The Bogleheads wiki page on Roth conversions is a solid, frequently updated community reference if you want to go deeper on bracket-filling strategy specifically.

How this compares to just withdrawing directly

It's worth being clear about what the ladder is actually buying you over the alternatives. A 72(t) SEPP schedule can start immediately, at any age, with no five-year wait, but it locks you into a fixed payment amount for years, with severe retroactive penalties if you break the schedule. The Rule of 55 is simpler still, but only covers the specific 401(k) of the employer you just left. The conversion ladder trades immediacy for flexibility: you give up five years of access to each converted rung, but in exchange you control the exact amount converted each year, you're not locked into a payment schedule, and you can stop, slow down, or speed up conversions as your income picture changes. For someone with several years of runway before needing the money and a taxable account to bridge the gap, that flexibility is usually worth the wait.

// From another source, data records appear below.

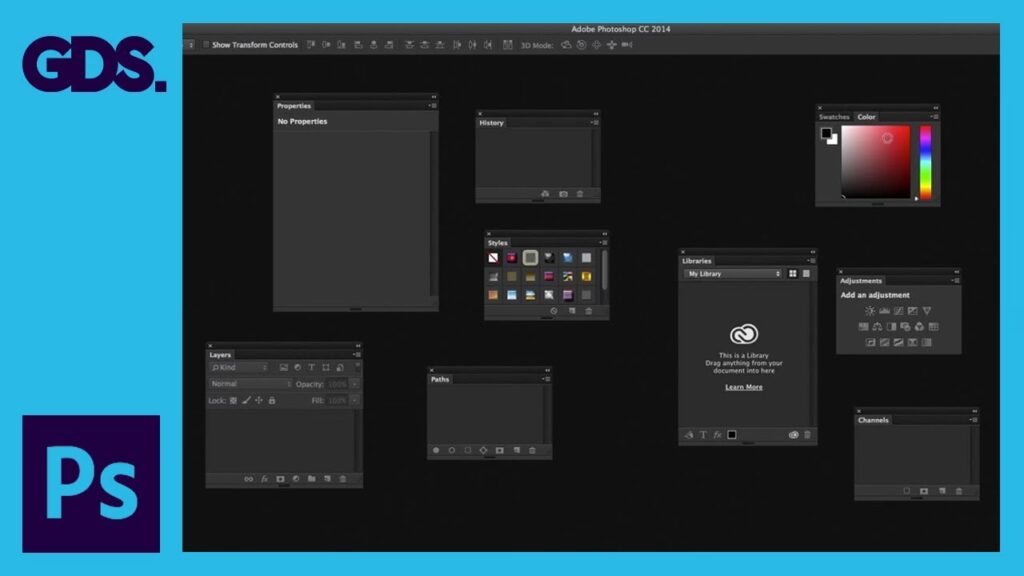Create new group folder icon in Layers panel
The width and height of the screenshot is (1024, 576).
coord(311,479)
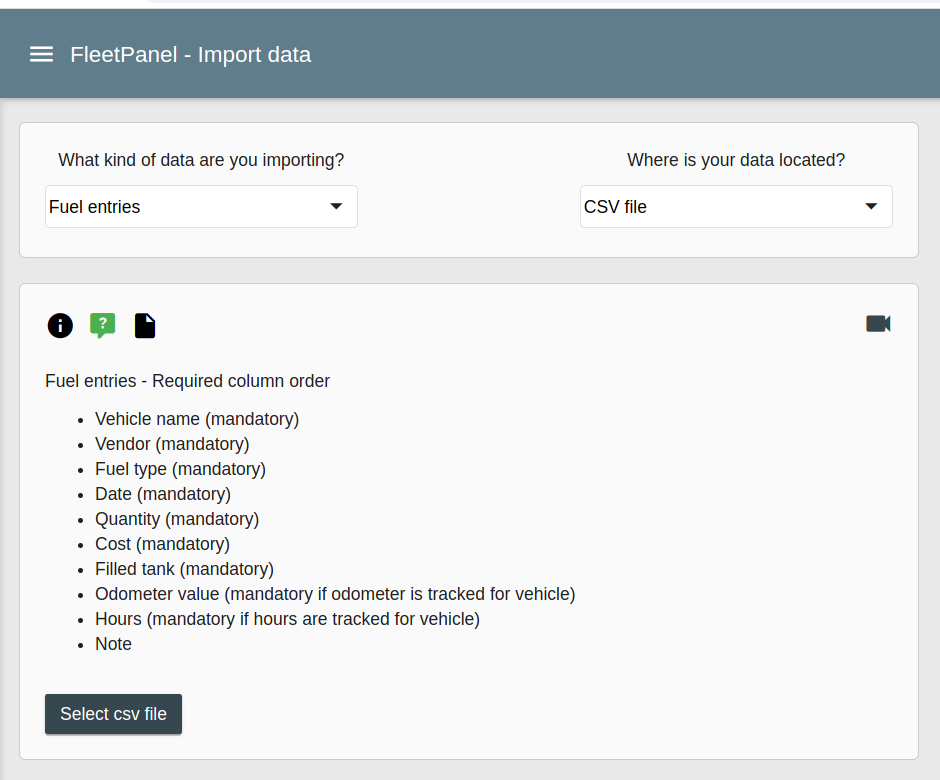The width and height of the screenshot is (940, 780).
Task: Click the black document file icon
Action: pos(145,325)
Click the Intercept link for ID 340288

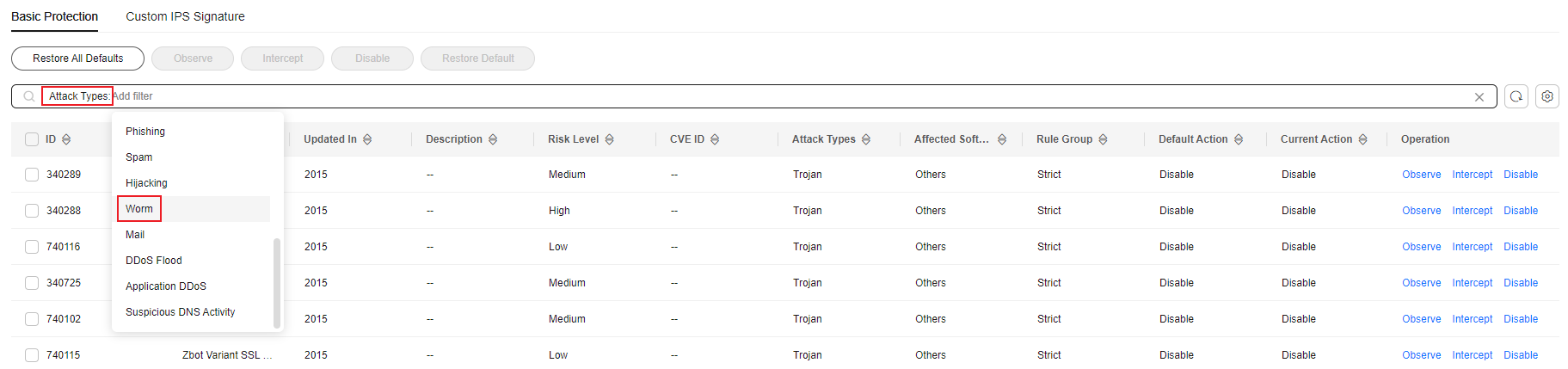1472,211
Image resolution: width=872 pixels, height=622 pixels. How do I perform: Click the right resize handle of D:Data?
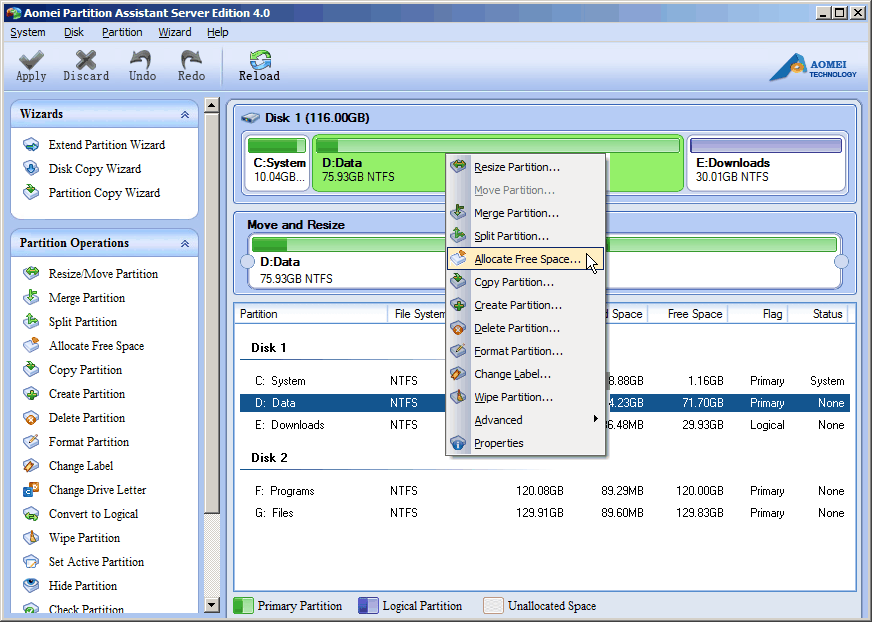tap(841, 262)

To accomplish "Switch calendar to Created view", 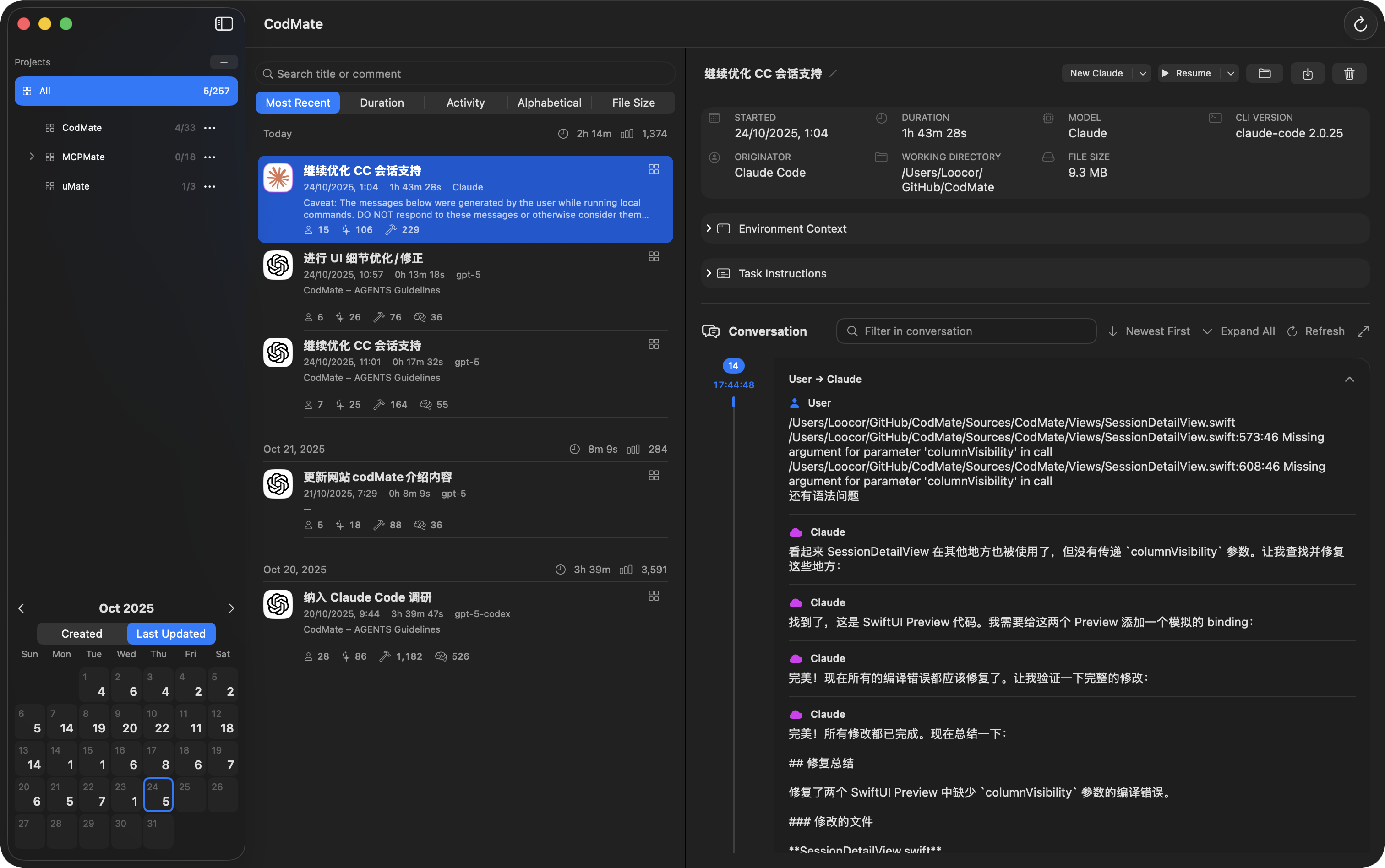I will (81, 633).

Once the mechanics click, the ladder is less a trick and more a scheduling exercise: move money over, in slices, years ahead of needing it, and let time do the rest.

Sources

Source-backed
  1. [1]Retirement Topics — Exceptions to Tax on Early Distributions Internal Revenue Service, 2024
  2. [2]Publication 590-B, Distributions from Individual Retirement Arrangements (IRAs) Internal Revenue Service, 2024
  3. [3]Roth IRA conversion Bogleheads, 2024

Frequently asked questions

Does the five-year rule reset every time I convert?
Yes, for the purpose of avoiding the 10% early-withdrawal penalty on converted principal. Each conversion has its own five-year clock, tracked separately, even though a different five-year rule (for tax-free earnings withdrawal) uses a single clock that starts with your first Roth contribution or conversion of any kind.
What happens if I withdraw a conversion before its five years are up?
The converted principal becomes subject to the 10% early-withdrawal penalty, unless you qualify for a separate exception (like reaching 59½, or the Rule of 55). You'd still owe no additional income tax on it, since you already paid that at the time of conversion; the risk is purely the penalty.